Cooper rethought the staffing of the department and now there are different levels of advice given to printmaking students, from Cooper herself to specialist technicians and recent graduates from the Schools, who help out in return for time in the studios to make their own work. This has led to ‘a real, lively workshop activity’, she says. ‘We take students who are not specialists in the area, and as the workshop is an encouraging, benevolent place, they become artists working in print.
Eileen Cooper RA, 'Shadow', 2011. Linocut. © Eileen Cooper RA/Photo. ‘I want students to broaden when they come here,’ she says, ‘and they might never get the opportunity to do it again. Certainly, I am always telling them that, as career artists, sooner or later somebody will want them to do prints.’
Cooper’s passion for printmaking and her desire to see it given a wider profile chime perfectly with the aims of the London Original Print Fair. As Helen Rosslyn, Director of the fair since 1987, points out: ‘When we started the fair, the idea was to encourage people to understand what original prints were, and the fact that they were as much original artworks as paintings.
‘A lot of our dealers are key people in keeping printmaking alive – some of them run printmaking studios, others are master printers, you get the whole spectrum. And that’s why it makes sense to have the Royal Academy Schools coming in as well.’

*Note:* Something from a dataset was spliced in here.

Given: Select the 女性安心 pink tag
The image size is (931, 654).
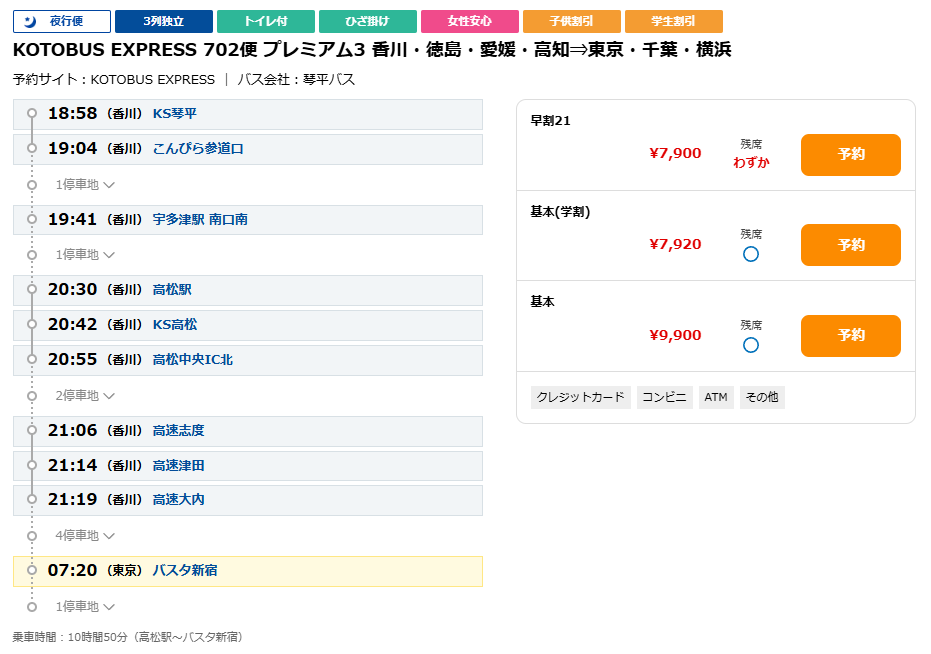Looking at the screenshot, I should [469, 21].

The fair also has special events on different aspects of printmaking. ‘Dealers give a talk about something on their stand, and we often get an artist to discuss their own work. Norman Ackroyd has given some great talks at the Fair, as has Stephen Chambers – both are RAs,’ says Rosslyn. ‘They are all great supporters, because we are trying to show people how diverse a discipline it is.’ This year’s new events programme includes the chance to see a printmaker in action, as well as workshops for children.
Peter Freeth RA, 'Shop Talk on Parnassus – Le Chat de Monsieur Manet Rencontre le Chien de Monsieur Seurat', 2011. Etching. © Peter Freeth RA/Photo Crucial to the fair’s success is that it presents prints from the Old Masters up to recent graduates, drawing attention to the rich history of the discipline and its crucial role in the work of great artists from Rembrandt to Picasso. Cooper, who has been making prints alongside her paintings for more than 20 years, speaks reverently about the elements which make printmaking such a special activity: its meditative quality, and its collaborative nature, with artists tapping into the technical experience of master printmakers, a process Cooper likens to mining gold.
At the RA Schools, students can experience printmaking in the historic surroundings of an independent art school, without having to pay the fees that are the subject of so much current debate in the state system. The stand at the fair will allow the Schools to raise funds to help them to continue to offer this extraordinary opportunity, as well as informing the public about the Schools as a whole.
‘The RA Schools are tucked away between Burlington House and Burlington Gardens – and many people don’t know we are there,’ Cooper says. ‘Without losing the privacy and intimacy of the Schools, we need to stand up and say that we are doing great things.’